● WRITTEN INSTRUCTION
Reproduce the following lines verbatim, preserving every character, space, and line break.

# START OF GIVEN RECORDS

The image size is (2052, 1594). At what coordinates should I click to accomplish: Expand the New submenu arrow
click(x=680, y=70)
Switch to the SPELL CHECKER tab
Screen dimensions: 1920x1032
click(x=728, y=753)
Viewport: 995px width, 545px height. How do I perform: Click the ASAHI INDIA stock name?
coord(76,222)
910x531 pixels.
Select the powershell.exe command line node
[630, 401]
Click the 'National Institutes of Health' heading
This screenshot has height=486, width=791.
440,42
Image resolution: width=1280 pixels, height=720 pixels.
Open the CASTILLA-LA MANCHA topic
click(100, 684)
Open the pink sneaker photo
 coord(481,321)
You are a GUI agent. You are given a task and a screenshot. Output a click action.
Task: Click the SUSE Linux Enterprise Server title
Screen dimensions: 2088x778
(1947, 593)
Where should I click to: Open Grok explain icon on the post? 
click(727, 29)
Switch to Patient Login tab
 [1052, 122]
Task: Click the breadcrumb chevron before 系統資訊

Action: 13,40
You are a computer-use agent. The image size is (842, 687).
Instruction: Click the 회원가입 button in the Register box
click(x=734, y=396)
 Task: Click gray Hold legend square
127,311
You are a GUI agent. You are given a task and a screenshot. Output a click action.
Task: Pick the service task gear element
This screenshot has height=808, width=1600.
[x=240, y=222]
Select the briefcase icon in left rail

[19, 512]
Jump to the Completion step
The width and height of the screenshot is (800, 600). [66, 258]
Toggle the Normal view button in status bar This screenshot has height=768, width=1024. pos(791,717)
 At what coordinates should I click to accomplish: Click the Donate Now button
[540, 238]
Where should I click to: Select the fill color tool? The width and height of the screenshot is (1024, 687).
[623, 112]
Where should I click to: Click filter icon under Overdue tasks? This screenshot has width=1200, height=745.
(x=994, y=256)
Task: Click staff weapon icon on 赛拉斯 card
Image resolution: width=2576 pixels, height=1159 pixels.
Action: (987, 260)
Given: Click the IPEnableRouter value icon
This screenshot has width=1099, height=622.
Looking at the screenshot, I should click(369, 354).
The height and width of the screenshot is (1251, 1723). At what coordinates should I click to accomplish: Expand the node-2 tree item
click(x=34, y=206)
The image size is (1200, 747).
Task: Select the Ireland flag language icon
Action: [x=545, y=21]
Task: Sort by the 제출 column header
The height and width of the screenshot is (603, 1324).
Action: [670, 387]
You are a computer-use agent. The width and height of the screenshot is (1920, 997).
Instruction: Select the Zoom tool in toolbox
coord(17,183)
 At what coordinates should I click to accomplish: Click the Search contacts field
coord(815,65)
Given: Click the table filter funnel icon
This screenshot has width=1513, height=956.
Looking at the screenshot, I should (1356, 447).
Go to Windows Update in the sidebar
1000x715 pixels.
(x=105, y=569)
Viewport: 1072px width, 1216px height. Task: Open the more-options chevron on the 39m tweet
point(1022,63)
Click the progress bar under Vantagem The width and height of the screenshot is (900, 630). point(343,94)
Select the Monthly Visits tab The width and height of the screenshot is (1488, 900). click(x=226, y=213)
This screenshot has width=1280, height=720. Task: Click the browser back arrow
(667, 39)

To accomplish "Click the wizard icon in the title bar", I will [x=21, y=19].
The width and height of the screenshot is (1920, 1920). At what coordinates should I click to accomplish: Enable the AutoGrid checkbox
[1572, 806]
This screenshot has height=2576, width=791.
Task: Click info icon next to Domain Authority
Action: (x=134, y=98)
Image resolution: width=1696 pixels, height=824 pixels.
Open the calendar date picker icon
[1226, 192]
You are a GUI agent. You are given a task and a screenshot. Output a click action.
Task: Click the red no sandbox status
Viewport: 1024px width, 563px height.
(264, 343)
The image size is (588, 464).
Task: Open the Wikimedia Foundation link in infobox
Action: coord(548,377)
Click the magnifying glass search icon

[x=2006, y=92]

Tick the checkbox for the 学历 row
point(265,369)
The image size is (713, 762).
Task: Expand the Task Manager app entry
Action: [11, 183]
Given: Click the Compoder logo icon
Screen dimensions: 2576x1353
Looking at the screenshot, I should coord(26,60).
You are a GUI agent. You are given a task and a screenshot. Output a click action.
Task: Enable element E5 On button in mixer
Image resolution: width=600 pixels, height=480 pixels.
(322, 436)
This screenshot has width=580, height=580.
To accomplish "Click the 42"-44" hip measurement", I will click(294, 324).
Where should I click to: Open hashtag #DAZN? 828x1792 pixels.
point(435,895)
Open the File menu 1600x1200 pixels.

# END OF GIVEN RECORDS

● WRITTEN REPLY
The image size is (2052, 1594). At what coordinates should I click to accomplish: Expand the New submenu arrow
click(x=680, y=70)
Switch to the SPELL CHECKER tab
Screen dimensions: 1920x1032
click(x=728, y=753)
Viewport: 995px width, 545px height. How do I perform: Click the ASAHI INDIA stock name?
coord(76,222)
910x531 pixels.
Select the powershell.exe command line node
[630, 401]
Click the 'National Institutes of Health' heading
This screenshot has height=486, width=791.
440,42
Image resolution: width=1280 pixels, height=720 pixels.
Open the CASTILLA-LA MANCHA topic
click(100, 684)
Open the pink sneaker photo
 coord(481,321)
You are a GUI agent. You are given a task and a screenshot. Output a click action.
Task: Click the SUSE Linux Enterprise Server title
Screen dimensions: 2088x778
(1947, 593)
Where should I click to: Open Grok explain icon on the post? 
click(727, 29)
Switch to Patient Login tab
 [1052, 122]
Task: Click the breadcrumb chevron before 系統資訊

Action: 13,40
You are a computer-use agent. The image size is (842, 687).
Instruction: Click the 회원가입 button in the Register box
click(x=734, y=396)
 Task: Click gray Hold legend square
127,311
You are a GUI agent. You are given a task and a screenshot. Output a click action.
Task: Pick the service task gear element
This screenshot has height=808, width=1600.
[x=240, y=222]
Select the briefcase icon in left rail

[19, 512]
Jump to the Completion step
The width and height of the screenshot is (800, 600). [66, 258]
Toggle the Normal view button in status bar This screenshot has height=768, width=1024. pos(791,717)
 At what coordinates should I click to accomplish: Click the Donate Now button
[540, 238]
Where should I click to: Select the fill color tool? The width and height of the screenshot is (1024, 687).
[623, 112]
Where should I click to: Click filter icon under Overdue tasks? This screenshot has width=1200, height=745.
(x=994, y=256)
Task: Click staff weapon icon on 赛拉斯 card
Image resolution: width=2576 pixels, height=1159 pixels.
Action: (987, 260)
Given: Click the IPEnableRouter value icon
This screenshot has width=1099, height=622.
Looking at the screenshot, I should click(369, 354).
The height and width of the screenshot is (1251, 1723). At what coordinates should I click to accomplish: Expand the node-2 tree item
click(x=34, y=206)
The image size is (1200, 747).
Task: Select the Ireland flag language icon
Action: [x=545, y=21]
Task: Sort by the 제출 column header
The height and width of the screenshot is (603, 1324).
Action: [670, 387]
You are a computer-use agent. The width and height of the screenshot is (1920, 997).
Instruction: Select the Zoom tool in toolbox
coord(17,183)
 At what coordinates should I click to accomplish: Click the Search contacts field
coord(815,65)
Given: Click the table filter funnel icon
This screenshot has width=1513, height=956.
Looking at the screenshot, I should (1356, 447).
Go to Windows Update in the sidebar
1000x715 pixels.
(x=105, y=569)
Viewport: 1072px width, 1216px height. Task: Open the more-options chevron on the 39m tweet
point(1022,63)
Click the progress bar under Vantagem The width and height of the screenshot is (900, 630). point(343,94)
Select the Monthly Visits tab The width and height of the screenshot is (1488, 900). click(x=226, y=213)
This screenshot has width=1280, height=720. Task: Click the browser back arrow
(667, 39)

To accomplish "Click the wizard icon in the title bar", I will [x=21, y=19].
The width and height of the screenshot is (1920, 1920). At what coordinates should I click to accomplish: Enable the AutoGrid checkbox
[1572, 806]
This screenshot has height=2576, width=791.
Task: Click info icon next to Domain Authority
Action: (x=134, y=98)
Image resolution: width=1696 pixels, height=824 pixels.
Open the calendar date picker icon
[1226, 192]
You are a GUI agent. You are given a task and a screenshot. Output a click action.
Task: Click the red no sandbox status
Viewport: 1024px width, 563px height.
(264, 343)
The image size is (588, 464).
Task: Open the Wikimedia Foundation link in infobox
Action: coord(548,377)
Click the magnifying glass search icon

[x=2006, y=92]

Tick the checkbox for the 学历 row
point(265,369)
The image size is (713, 762).
Task: Expand the Task Manager app entry
Action: [11, 183]
Given: Click the Compoder logo icon
Screen dimensions: 2576x1353
Looking at the screenshot, I should coord(26,60).
You are a GUI agent. You are given a task and a screenshot. Output a click action.
Task: Enable element E5 On button in mixer
Image resolution: width=600 pixels, height=480 pixels.
(322, 436)
This screenshot has width=580, height=580.
To accomplish "Click the 42"-44" hip measurement", I will click(294, 324).
Where should I click to: Open hashtag #DAZN? 828x1792 pixels.
point(435,895)
Open the File menu 1600x1200 pixels.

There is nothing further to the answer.